I worked at 10X Genomics between October 2014, when they were still stealth, and May 2017. My projects were primarily on the DNA sequencing platform using molecular barcodes attached in emulsion to add long range genetic information to short read nextgen sequencing.
The 10X platform starts with high molecular weight DNA input into a microfluidic system which partitions those long DNA molecules into “GEMs” (Gel bead in emulsion) with oil surrounding an aqueous solution containing the DNA and reagents surrounding a gel bead containing millions of copies of the same barcode DNA sequence. Each different gel bead has a different barcode DNA oligo with high probability. Each GEM gets roughly 10 long DNA molecules. So when you map the reads from a single barcodes, they cluster into a few small regions of the genome associated with their molecule of origin. This long range information can then be used to map into repeat regions of the genome, phase haplotypes, and call structural variation.

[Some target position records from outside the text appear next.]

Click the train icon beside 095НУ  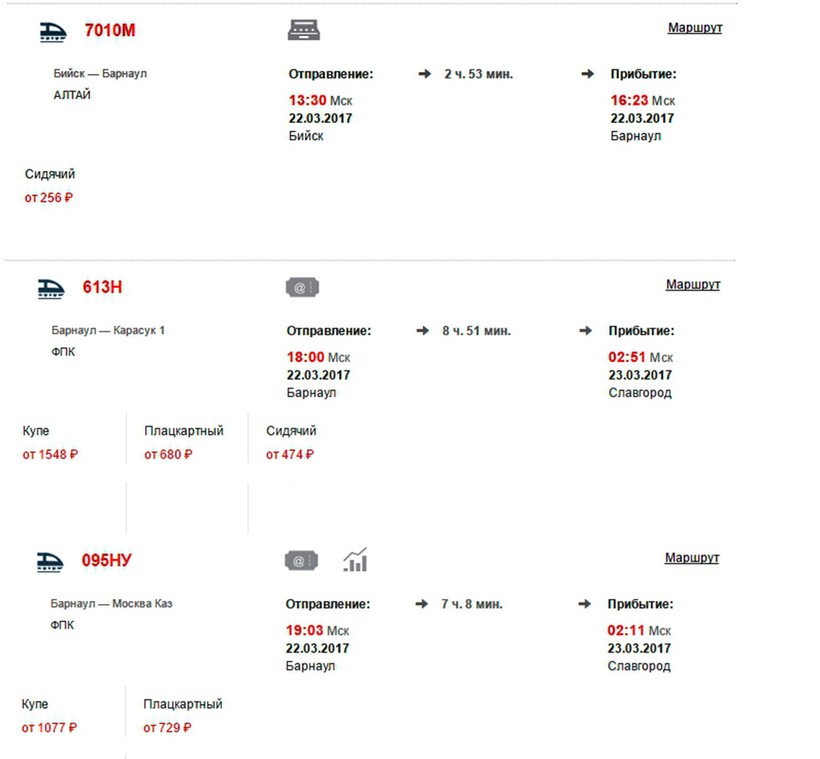tap(50, 561)
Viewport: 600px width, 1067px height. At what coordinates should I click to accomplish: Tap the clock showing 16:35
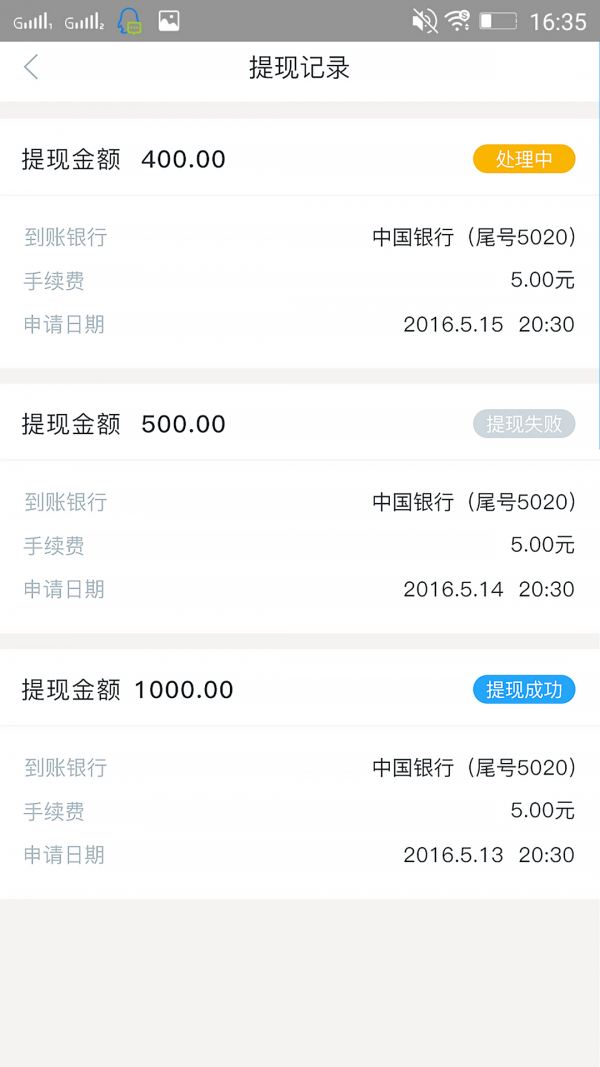558,21
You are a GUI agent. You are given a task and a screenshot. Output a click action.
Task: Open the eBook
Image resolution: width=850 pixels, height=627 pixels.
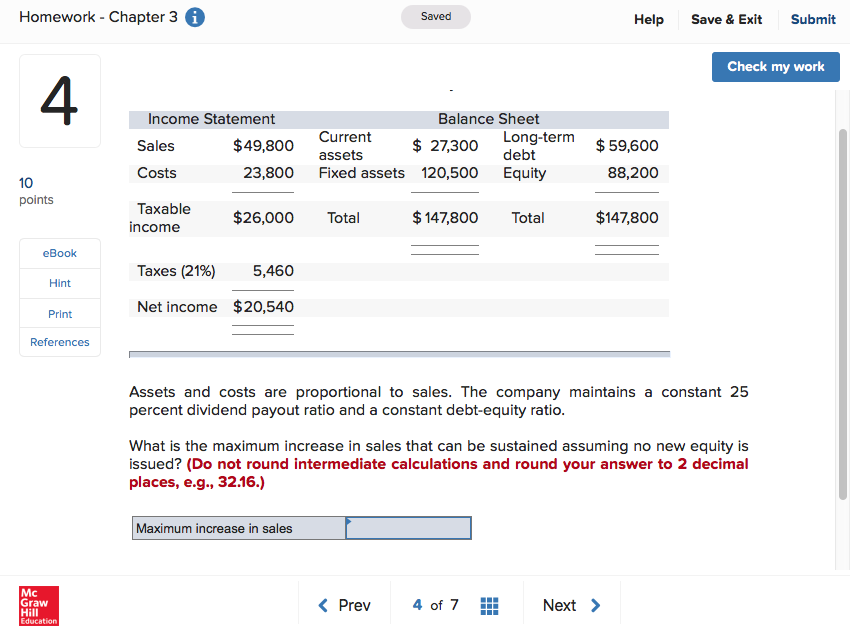click(59, 253)
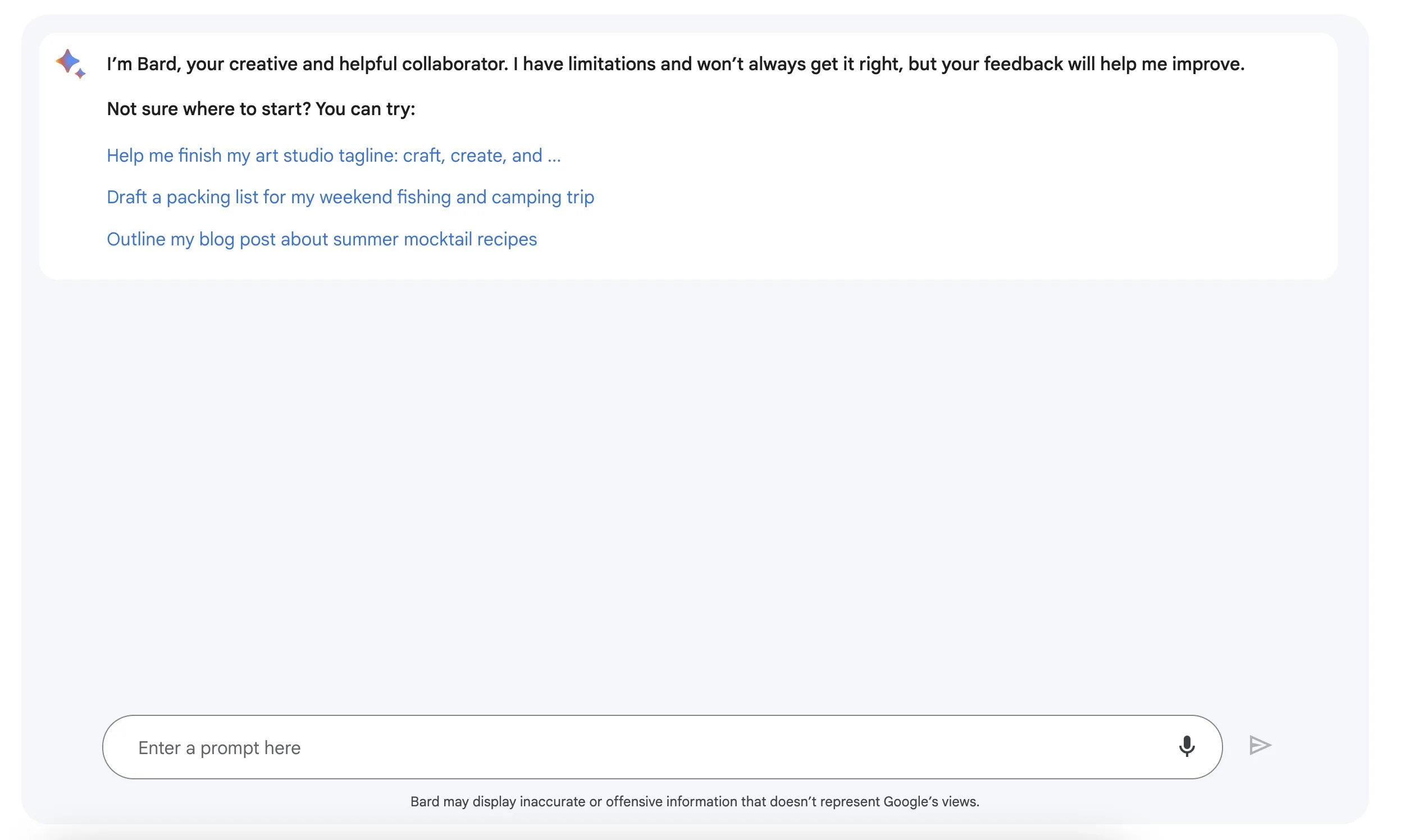Screen dimensions: 1405x840
Task: Click the small sparkle beside the Bard logo
Action: pyautogui.click(x=80, y=74)
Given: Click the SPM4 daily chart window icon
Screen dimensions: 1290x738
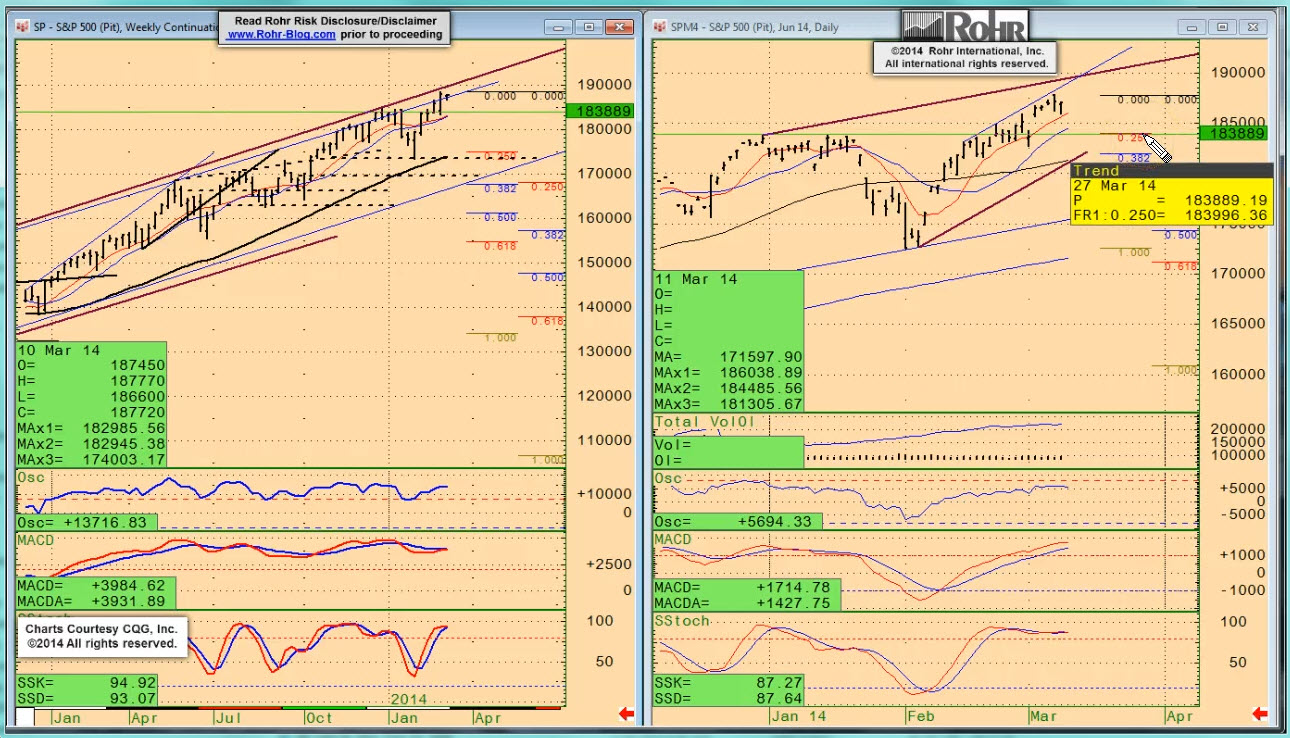Looking at the screenshot, I should (x=661, y=27).
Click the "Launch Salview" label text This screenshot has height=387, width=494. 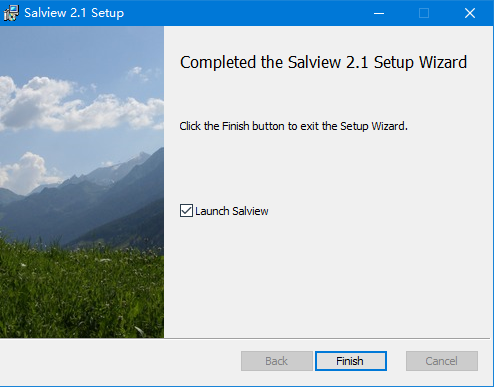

This can be done for either whole genome or targeted sequencing while retaining the linked read long range information.
This long range genetic information allows us to map into repeat regions of the genome using either flanking unique sequence as in the case or short exact repeats or rare interspersed differences typical of longer segmental duplications. Segmental duplications are increasingly being recognized as the source of new gene creation as well as gene dosing variation. You can read more about this method on my white paper. I was lead on this project and presented my findings at Genome Informatics in September 2016. My poster is here.
The 10X platform can also be used for haplotype phasing. Because there are so many partitions/barcodes and each barcode has so few DNA molecules, the chance that a barcode has 2 molecules from the same locus in the genome but opposite haplotypes is vanishingly small. Based on this, for each cluster of reads on the genome from one barcode, the chances that all of those reads come from the same haplotype is exceedingly high. We can use this long range information to link alleles from multiple heterozygous variants into haplotypes. Then more molecules can link those alleles to even more alleles and proceeding this way we can create phase blocks that span megabases or even whole chromosome arms.
I contributed to the phasing algorithm and extended it from phasing variants to phasing molecules and all of their reads. With this information it makes normally difficult to call variant types like heterozygous deletions much easier. I also designed and implemented an algorithm to use the phasing to filter false positives that do not segregate on haplotype lines. In this same algorithm I can correct genotypes of variants that were falsely called heterozygous which were in reality homozygous. The details of this algorithm can be found on our phasing white paper.